WRITTEN REQUEST 1 :: Select each line of the records below that contains the string "method", and copy those lines.

SOURCE ::
:::::
After nearly two years of delays and countless hours spent shuttling between contractors, loan officers and building inspectors, Charlene Meyers is breathing a sigh of relief. Her new daycare service, Mom’s Care, held its grand opening on Saturday, June 21.

Meyer’s daycare, located in the former Carlisles of Pittsburgh building at 409 E. Ohio St., already has nine children, but will hopefully expand, Meyer’s says, to its capacity of 26. With three full-time employees and a bus service to boot, the daycare is more than ready for an increase in business.

After 19 years running a daycare out of her home, Myers was ready to open her own professional daycare on a separate site.

“I desired to have my own daycare for about 10 years. I looked for other buildings, but there were always things wrong with other buildings.”

(For a gallery of pictures, click here.)

Meyers signed the lease in October 2007, but didn’t finalize funding for renovations through the Northside Community Development Fund and Bridgeway Capital until March of 2008.

The owner had already performed basic renovations and three of ten inspections, but everything else was left to Myers.

“It was just a shell. We had to do the walls, electrical work [and everything else]. Thank god my husband does electrical work,” she said, referring to her husband Cateliou Myers, an electrician.

Then came the long string of inspections. Six separate inspections – one each for plumbing, electrical, American with Disabilities Act, health, building and daycare licensing – stalled the renovation’s many phases.

Meyers’s fortune improved, however, when she met her next door business neighbor. Nicky Heckman, the owner of Bistro-to-Go, the café next door to the daycare, introduced her to pastor Blaine Workman of Allegheny Center Alliance Church.
:::::
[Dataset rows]
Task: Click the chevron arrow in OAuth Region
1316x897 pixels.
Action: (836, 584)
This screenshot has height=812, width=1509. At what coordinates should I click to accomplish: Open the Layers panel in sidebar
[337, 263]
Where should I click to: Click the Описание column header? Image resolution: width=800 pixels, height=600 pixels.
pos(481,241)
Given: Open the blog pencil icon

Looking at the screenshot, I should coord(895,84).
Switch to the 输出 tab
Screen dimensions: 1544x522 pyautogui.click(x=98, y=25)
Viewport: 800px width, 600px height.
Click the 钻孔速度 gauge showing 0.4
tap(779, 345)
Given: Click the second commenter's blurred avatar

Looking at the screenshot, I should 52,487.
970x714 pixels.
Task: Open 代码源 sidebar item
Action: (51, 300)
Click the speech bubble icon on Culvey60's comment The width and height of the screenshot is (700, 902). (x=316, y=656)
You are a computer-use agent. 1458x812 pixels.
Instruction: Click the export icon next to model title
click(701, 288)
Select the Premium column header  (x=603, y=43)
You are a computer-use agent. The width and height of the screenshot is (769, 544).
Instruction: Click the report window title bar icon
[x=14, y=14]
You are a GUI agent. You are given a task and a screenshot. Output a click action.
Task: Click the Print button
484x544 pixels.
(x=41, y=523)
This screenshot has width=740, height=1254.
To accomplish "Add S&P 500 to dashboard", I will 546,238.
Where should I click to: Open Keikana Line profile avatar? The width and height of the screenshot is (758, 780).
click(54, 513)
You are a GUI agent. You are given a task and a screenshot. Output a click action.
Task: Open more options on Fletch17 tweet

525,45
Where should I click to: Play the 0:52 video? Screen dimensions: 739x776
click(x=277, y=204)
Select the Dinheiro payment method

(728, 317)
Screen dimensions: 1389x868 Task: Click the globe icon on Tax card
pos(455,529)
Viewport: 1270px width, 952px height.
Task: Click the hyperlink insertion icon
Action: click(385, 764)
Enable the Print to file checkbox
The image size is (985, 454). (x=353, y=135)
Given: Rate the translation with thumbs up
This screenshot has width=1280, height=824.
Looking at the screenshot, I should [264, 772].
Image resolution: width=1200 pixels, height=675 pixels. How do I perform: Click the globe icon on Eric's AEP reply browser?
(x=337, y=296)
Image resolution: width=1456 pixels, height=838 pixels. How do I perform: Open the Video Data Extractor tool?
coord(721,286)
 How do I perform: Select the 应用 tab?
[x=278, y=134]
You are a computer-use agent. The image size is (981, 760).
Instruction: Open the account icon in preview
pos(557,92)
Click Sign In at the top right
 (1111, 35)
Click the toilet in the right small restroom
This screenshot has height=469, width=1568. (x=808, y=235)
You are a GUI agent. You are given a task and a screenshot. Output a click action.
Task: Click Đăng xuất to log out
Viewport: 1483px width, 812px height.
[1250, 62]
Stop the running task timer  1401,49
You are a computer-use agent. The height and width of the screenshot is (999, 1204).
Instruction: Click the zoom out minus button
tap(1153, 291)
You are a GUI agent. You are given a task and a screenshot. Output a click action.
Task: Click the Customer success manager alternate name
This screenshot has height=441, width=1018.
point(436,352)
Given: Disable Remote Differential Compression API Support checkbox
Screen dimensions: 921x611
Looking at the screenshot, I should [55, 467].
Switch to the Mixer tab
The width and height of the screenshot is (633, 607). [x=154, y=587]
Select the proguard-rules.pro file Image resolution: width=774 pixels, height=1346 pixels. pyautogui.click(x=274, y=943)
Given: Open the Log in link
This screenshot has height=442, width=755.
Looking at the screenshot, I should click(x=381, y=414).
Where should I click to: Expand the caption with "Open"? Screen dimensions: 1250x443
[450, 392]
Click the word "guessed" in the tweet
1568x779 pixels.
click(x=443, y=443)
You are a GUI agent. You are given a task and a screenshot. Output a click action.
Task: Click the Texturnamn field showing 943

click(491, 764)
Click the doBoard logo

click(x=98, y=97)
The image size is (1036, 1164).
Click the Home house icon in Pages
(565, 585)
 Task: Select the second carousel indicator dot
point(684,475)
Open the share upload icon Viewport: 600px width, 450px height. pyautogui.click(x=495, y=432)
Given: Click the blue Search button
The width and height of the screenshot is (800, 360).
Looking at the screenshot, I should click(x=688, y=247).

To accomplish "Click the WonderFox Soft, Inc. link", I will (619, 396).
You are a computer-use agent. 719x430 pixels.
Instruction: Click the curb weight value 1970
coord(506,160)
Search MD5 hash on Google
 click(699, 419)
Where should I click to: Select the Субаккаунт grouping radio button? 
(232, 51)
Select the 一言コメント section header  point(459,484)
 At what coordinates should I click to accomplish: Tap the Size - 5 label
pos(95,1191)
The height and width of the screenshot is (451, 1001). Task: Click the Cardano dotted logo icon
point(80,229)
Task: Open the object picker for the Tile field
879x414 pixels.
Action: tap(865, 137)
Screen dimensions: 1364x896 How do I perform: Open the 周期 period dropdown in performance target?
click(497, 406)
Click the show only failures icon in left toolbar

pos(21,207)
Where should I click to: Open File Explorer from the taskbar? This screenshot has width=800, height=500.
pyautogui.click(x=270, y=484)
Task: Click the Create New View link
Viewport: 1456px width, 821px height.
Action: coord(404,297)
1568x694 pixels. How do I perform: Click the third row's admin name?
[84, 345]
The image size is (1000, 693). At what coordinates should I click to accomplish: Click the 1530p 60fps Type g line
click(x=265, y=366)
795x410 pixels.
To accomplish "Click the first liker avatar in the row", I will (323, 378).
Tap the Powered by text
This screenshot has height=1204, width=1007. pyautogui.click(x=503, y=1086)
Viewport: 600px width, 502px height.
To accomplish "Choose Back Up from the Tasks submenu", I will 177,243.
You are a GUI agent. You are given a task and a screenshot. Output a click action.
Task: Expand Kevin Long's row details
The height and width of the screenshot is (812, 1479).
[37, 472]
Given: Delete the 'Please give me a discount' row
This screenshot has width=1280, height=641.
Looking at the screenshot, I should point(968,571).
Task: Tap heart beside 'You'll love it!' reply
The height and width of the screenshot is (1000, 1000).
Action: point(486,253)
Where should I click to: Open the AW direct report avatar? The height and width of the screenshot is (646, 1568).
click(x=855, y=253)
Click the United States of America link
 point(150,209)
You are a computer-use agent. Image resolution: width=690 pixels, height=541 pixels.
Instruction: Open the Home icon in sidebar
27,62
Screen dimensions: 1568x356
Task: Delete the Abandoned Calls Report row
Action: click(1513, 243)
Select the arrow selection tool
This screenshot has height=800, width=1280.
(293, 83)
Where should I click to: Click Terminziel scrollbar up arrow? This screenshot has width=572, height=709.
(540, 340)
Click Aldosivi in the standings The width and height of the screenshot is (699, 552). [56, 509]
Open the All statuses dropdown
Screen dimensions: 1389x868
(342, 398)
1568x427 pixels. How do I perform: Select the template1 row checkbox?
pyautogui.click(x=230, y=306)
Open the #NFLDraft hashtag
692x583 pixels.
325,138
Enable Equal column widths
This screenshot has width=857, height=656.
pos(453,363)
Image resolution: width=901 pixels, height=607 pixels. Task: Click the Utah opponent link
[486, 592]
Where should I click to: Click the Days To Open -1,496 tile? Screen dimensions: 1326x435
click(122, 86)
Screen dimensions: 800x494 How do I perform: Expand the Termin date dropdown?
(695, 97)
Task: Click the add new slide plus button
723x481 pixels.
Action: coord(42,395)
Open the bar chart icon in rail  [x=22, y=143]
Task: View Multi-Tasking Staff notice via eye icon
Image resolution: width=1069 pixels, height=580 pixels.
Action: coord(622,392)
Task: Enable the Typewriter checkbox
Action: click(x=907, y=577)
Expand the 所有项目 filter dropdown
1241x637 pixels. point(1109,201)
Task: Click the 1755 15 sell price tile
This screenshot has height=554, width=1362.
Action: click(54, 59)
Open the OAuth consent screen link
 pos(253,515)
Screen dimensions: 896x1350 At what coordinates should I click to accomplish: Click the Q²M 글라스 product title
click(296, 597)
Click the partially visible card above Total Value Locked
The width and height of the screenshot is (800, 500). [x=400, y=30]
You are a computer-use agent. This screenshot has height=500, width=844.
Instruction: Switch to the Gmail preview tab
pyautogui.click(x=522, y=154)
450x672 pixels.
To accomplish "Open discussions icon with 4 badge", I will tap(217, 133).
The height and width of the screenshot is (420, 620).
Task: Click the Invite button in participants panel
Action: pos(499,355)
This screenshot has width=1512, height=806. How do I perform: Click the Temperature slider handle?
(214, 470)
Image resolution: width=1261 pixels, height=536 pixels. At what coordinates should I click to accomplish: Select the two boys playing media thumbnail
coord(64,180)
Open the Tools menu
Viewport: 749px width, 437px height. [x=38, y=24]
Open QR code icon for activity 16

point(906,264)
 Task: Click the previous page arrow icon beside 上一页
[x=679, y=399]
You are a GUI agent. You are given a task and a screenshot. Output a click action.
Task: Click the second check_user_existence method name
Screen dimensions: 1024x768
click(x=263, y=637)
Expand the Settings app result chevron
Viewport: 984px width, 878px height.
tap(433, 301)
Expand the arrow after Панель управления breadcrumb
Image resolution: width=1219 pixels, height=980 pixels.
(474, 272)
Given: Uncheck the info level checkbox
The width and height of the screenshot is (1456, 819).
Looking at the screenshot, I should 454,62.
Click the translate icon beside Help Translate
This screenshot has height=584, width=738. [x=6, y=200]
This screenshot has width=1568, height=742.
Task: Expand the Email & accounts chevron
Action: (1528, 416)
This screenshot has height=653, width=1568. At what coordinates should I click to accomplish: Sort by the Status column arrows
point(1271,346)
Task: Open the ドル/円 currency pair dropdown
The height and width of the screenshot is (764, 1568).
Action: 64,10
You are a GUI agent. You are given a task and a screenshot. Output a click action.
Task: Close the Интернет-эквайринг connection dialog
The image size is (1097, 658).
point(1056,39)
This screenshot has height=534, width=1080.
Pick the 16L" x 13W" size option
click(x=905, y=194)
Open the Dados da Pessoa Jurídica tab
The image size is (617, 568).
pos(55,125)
:::::
WRITTEN REQUEST 2 :: Echo the daycare article above word for word, from "After 19 years" up to and including "Myers, an electrician.".

RIGHT ANSWER 1 ::
Select the Dinheiro payment method
Task: Click the second check_user_existence method name

RIGHT ANSWER 2 ::
After 19 years running a daycare out of her home, Myers was ready to open her own professional daycare on a separate site.

“I desired to have my own daycare for about 10 years. I looked for other buildings, but there were always things wrong with other buildings.”

(For a gallery of pictures, click here.)

Meyers signed the lease in October 2007, but didn’t finalize funding for renovations through the Northside Community Development Fund and Bridgeway Capital until March of 2008.

The owner had already performed basic renovations and three of ten inspections, but everything else was left to Myers.

“It was just a shell. We had to do the walls, electrical work [and everything else]. Thank god my husband does electrical work,” she said, referring to her husband Cateliou Myers, an electrician.